** BEGIN GIVEN ENTRIES **
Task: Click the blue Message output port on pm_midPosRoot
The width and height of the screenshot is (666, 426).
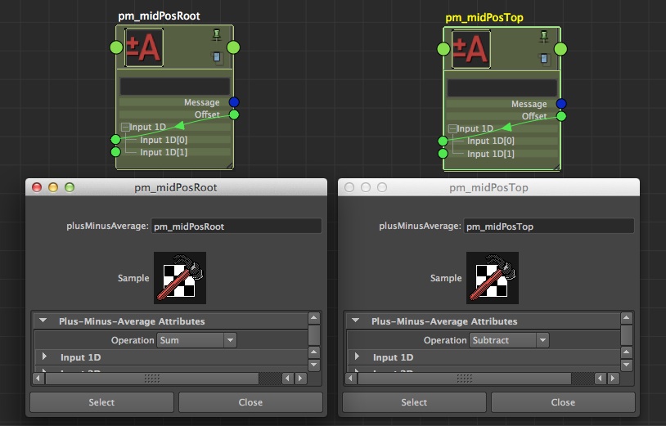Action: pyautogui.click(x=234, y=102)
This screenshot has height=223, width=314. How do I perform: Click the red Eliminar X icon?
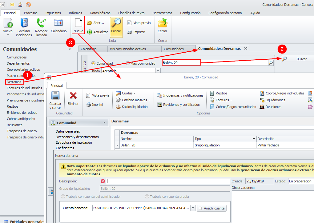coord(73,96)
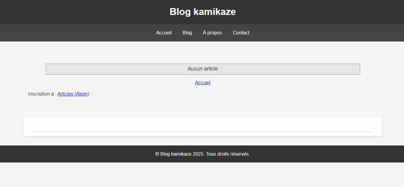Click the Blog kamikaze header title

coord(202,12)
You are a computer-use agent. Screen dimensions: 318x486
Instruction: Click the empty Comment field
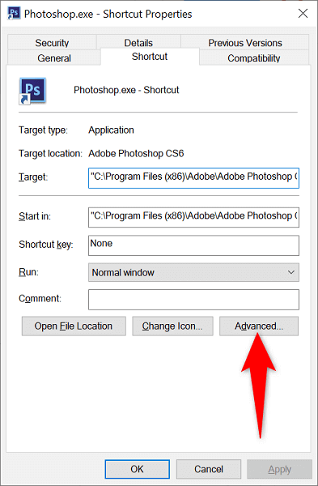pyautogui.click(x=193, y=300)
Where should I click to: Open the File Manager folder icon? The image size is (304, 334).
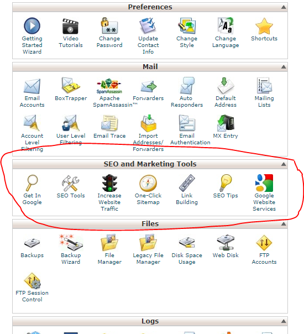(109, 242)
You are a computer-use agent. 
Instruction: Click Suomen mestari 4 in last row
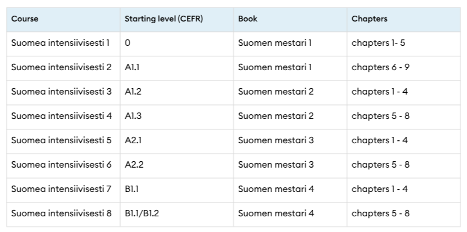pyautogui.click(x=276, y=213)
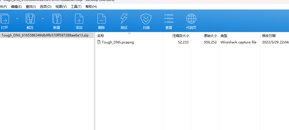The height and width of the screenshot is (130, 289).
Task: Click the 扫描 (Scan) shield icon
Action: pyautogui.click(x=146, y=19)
** END GIVEN ENTRIES **
** BEGIN GIVEN ENTRIES **
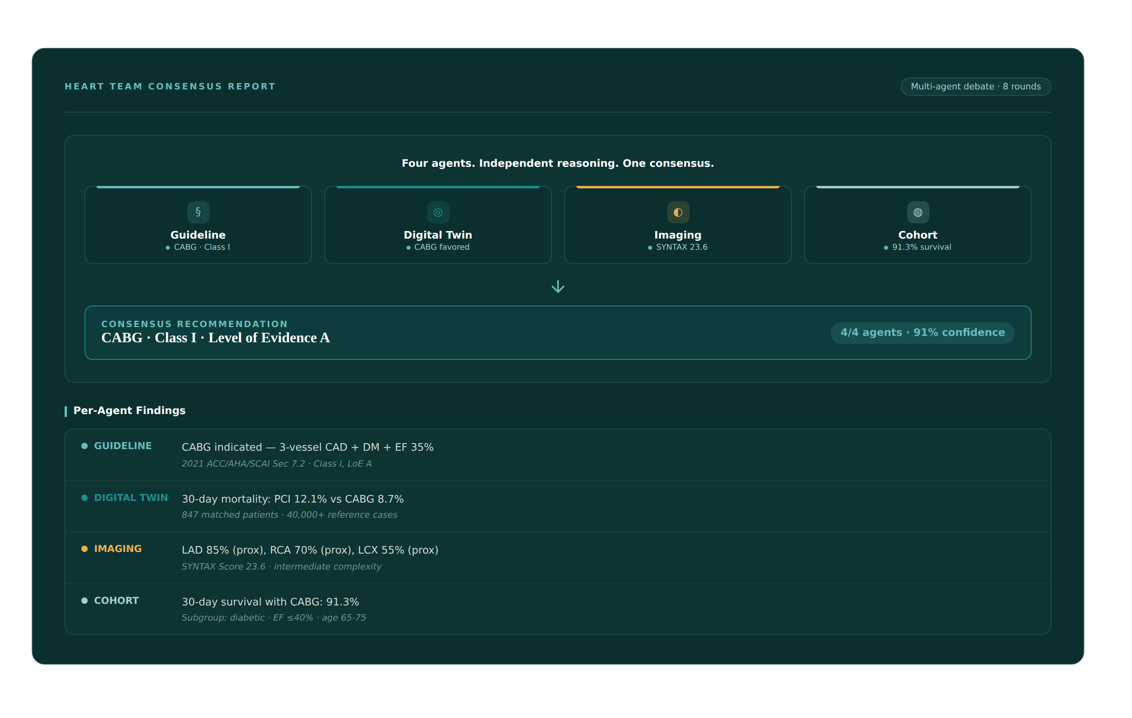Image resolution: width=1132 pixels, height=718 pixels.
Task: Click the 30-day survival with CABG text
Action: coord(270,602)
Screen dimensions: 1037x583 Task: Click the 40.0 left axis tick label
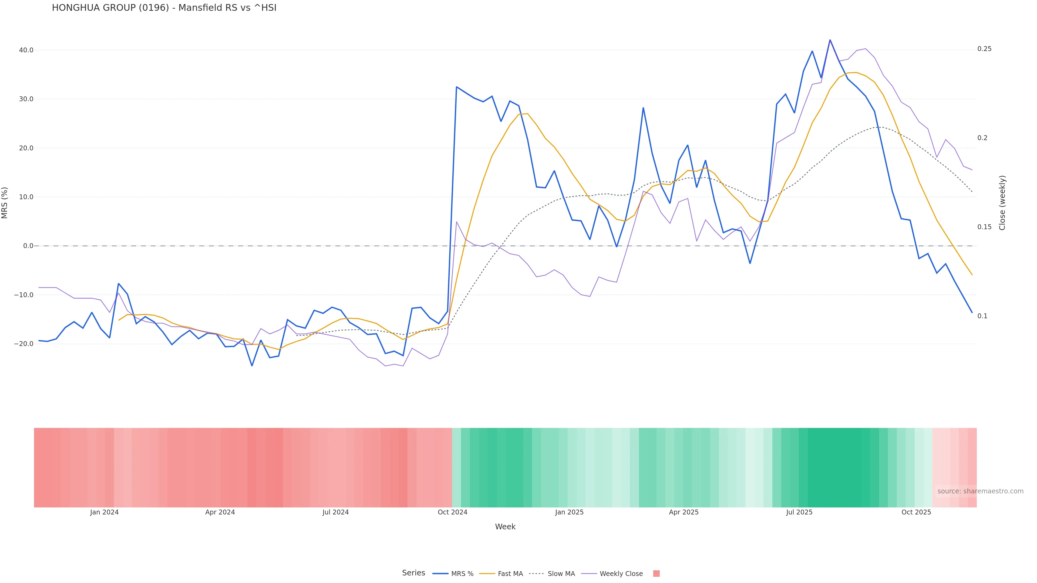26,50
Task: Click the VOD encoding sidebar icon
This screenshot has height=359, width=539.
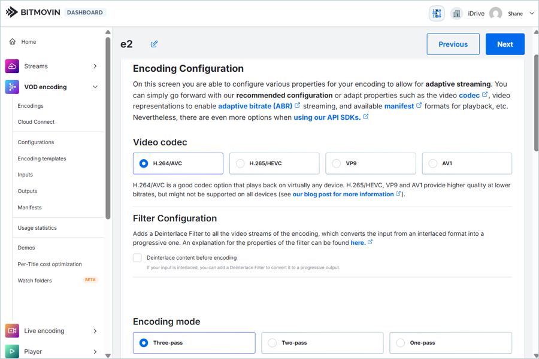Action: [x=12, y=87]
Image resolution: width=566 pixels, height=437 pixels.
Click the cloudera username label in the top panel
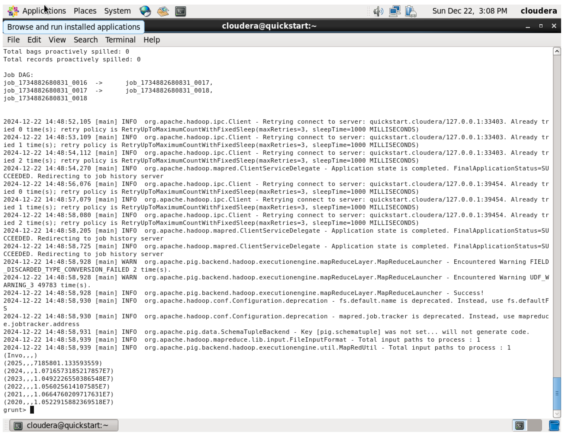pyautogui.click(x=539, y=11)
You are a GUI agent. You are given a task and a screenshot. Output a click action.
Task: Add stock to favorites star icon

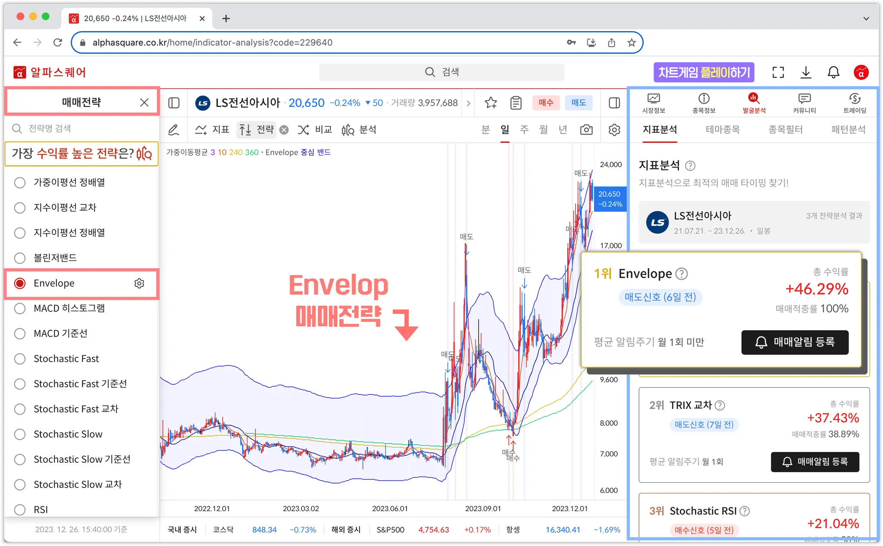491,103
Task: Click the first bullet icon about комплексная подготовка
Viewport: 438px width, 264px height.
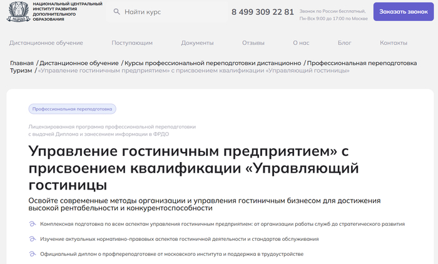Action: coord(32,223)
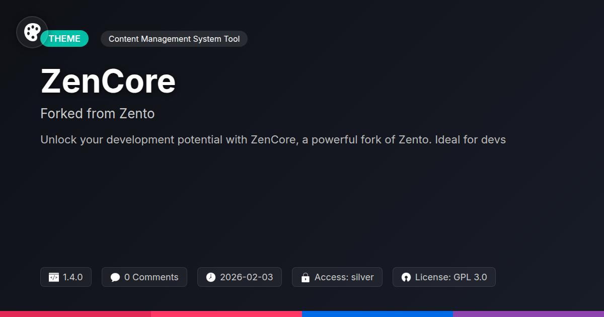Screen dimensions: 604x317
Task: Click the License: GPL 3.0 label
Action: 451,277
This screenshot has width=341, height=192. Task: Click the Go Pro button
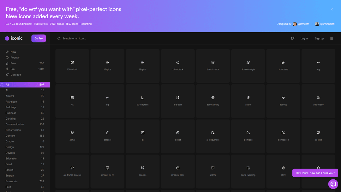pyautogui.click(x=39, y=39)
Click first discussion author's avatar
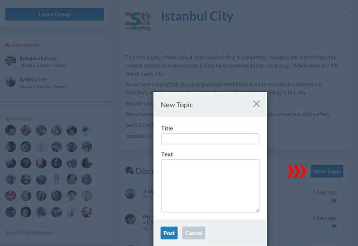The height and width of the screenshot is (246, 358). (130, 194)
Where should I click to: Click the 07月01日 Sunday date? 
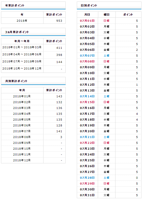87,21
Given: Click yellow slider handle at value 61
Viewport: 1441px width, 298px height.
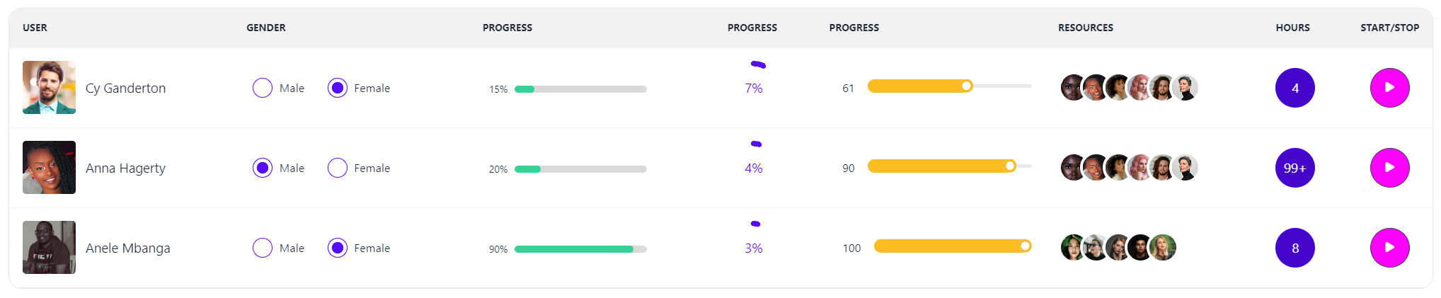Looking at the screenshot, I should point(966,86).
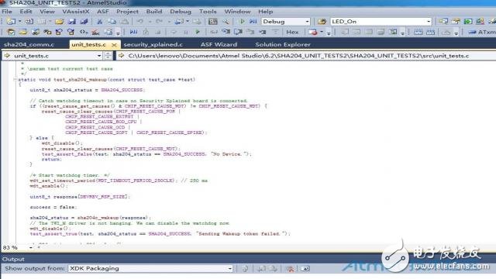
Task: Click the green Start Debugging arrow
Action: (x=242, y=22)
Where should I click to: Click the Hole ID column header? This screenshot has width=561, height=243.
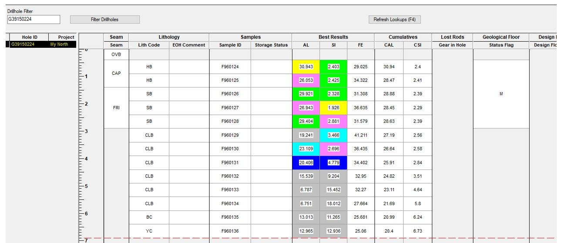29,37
** END GIVEN ENTRIES **
** BEGIN GIVEN ENTRIES **
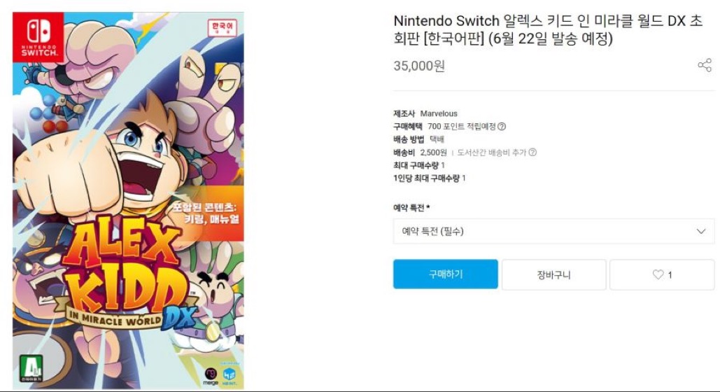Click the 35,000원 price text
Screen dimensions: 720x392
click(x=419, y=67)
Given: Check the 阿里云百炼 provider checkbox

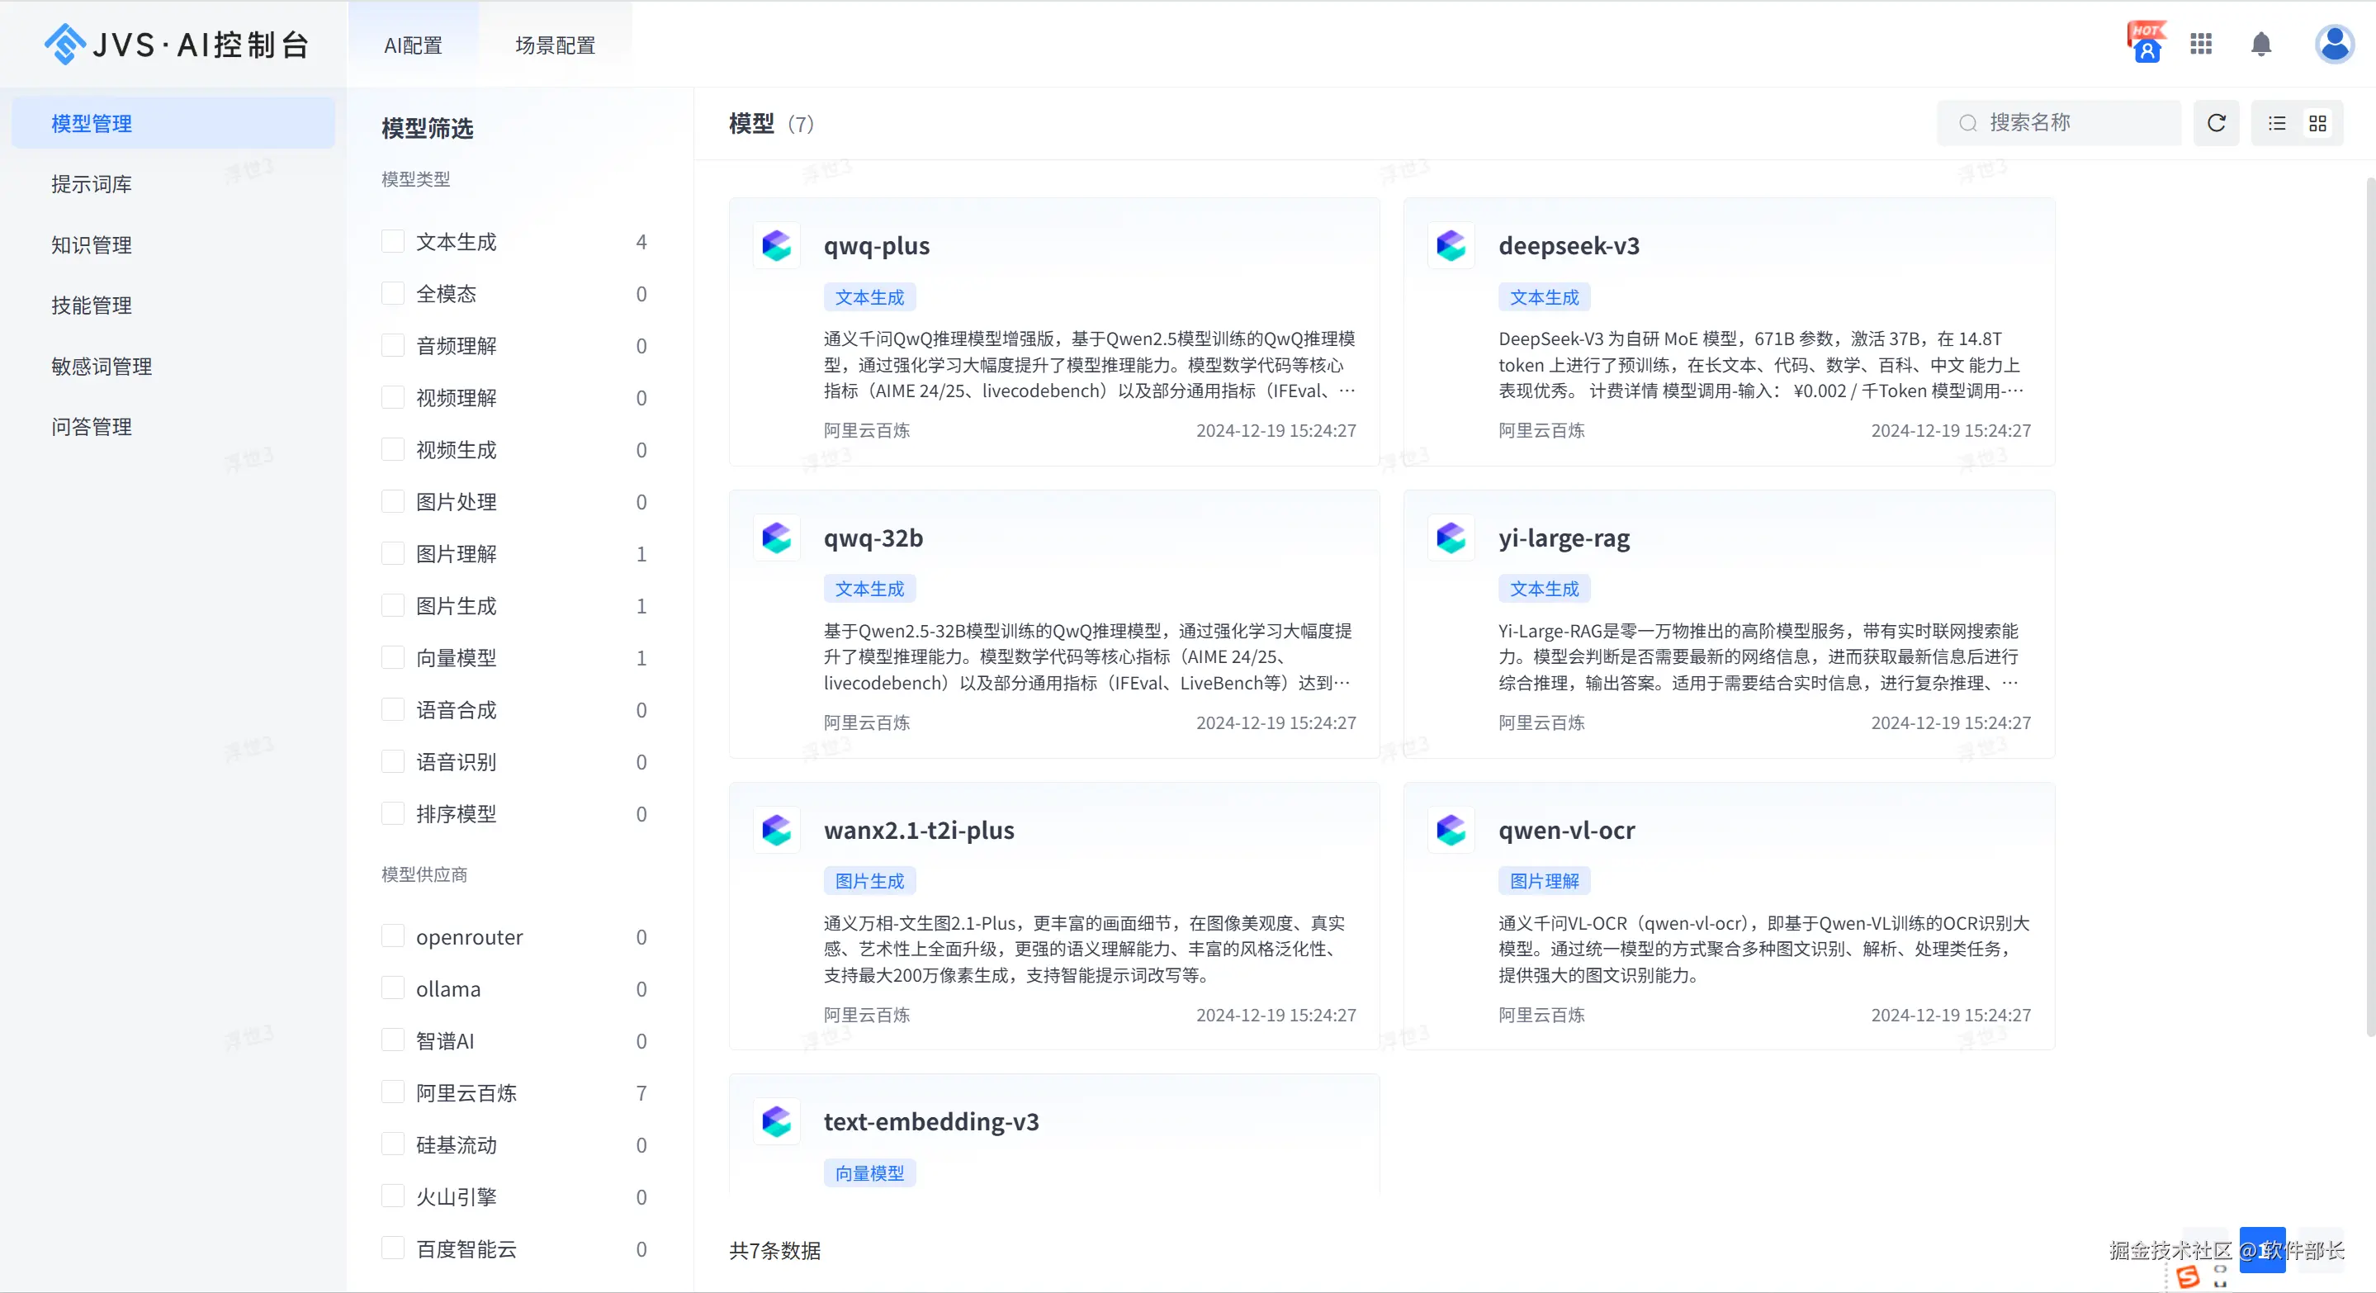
** END GIVEN ENTRIES **
WHAT YOU HAVE TO DO
Could you write out word for word the items starting with the line that contains "This screenshot has height=223, width=314." and going on through the line that contains "Action: pyautogui.click(x=146, y=19)"? Leave the pictures out.

TASK RESULT
This screenshot has height=223, width=314. How do I perform: Click the red Eliminar X icon?
coord(73,96)
Click the Blog kamikaze header title

coord(202,12)
You are a computer-use agent. Screen dimensions: 318x486
Instruction: Click the empty Comment field
pyautogui.click(x=193, y=300)
Where should I click to: Open the File Manager folder icon? The image size is (304, 334).
(109, 242)
You are a computer-use agent. 
Instruction: Click Suomen mestari 4 in last row
pyautogui.click(x=276, y=213)
The height and width of the screenshot is (130, 289).
Task: Click the 扫描 (Scan) shield icon
Action: pyautogui.click(x=146, y=19)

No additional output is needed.